P. trinitatis has no demonstrated leaf preference, in type or number, when constructing their nest. As one embryo hatches, it influences other eggs to hatch, and after hatching, the tadpoles fall into the water.

===Physical development===
The adult toe pad has some mucosal pores in "Hexagonal-shaped cells". The frog has flat pads that lack lateral grooves on the front of each digit. This distinguishes the Trinidad frog from other tree frogs or hylids with different features, such as convex pads. P. trinitatis has about 12 cell layers on its toe pad, including columnar and cuboidal cells.

Using Gosner's (1960) staging table for frog development, they showed the stage-by-stage changes that occur in frog toe pads. For this page, when a stage is mentioned, it will concern Gosner's staging paradigm rather than Kenny's staging (1968). It is noted that in earlier stages of development, the forelimb appears to develop faster than the hindlimb based on how separated the digits were. By stage 38, all digits were layered with an epithelium of simple squamous cells. At stage 39, the long toe had an expanded distal end and the toe pad had widened. At stage 40, the circumferent groove became very apparent in the toe pads and was fully developed by stage 46, the end of metamorphosis.

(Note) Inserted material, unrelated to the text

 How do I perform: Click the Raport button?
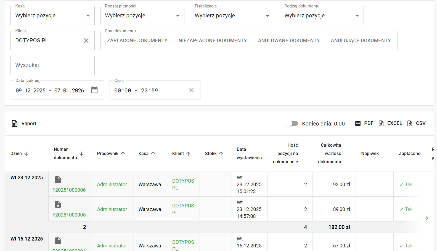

Researchers have claimed that, unlike other species of frogs, P. trinitatis has no evidence of having hatching gland cells during its development. Looking at Gosner stages 18 to 23, the scientists did not see hatching gland cells on the heads of the frogs. These findings suggest that P. trinitatis might have a different hatching mechanism distinct from other frogs of other species. Other studies, however, have shown conflicting results. Embryos farther along in their development were shown to have hatching gland cells on the laterodorsal surface of the head.

==Research limitations==
One study focused on finding practices to track the frogs for field research and found that neither bobbins nor radio tags were suitable. These tracking devices (15 to 20% of the frog's weight) had no significant effect on the distance the frog traveled, but the frogs became lethargic and less mobile by the third day of the trial. Radio tags failed to accurately locate the frogs in areas of high altitude or vegetation due to signal interference. Bobbins often led to physical harm like bruising. Initial attempts of using fluorescent dye proved ineffective as the dye had a deleterious impact on the frog.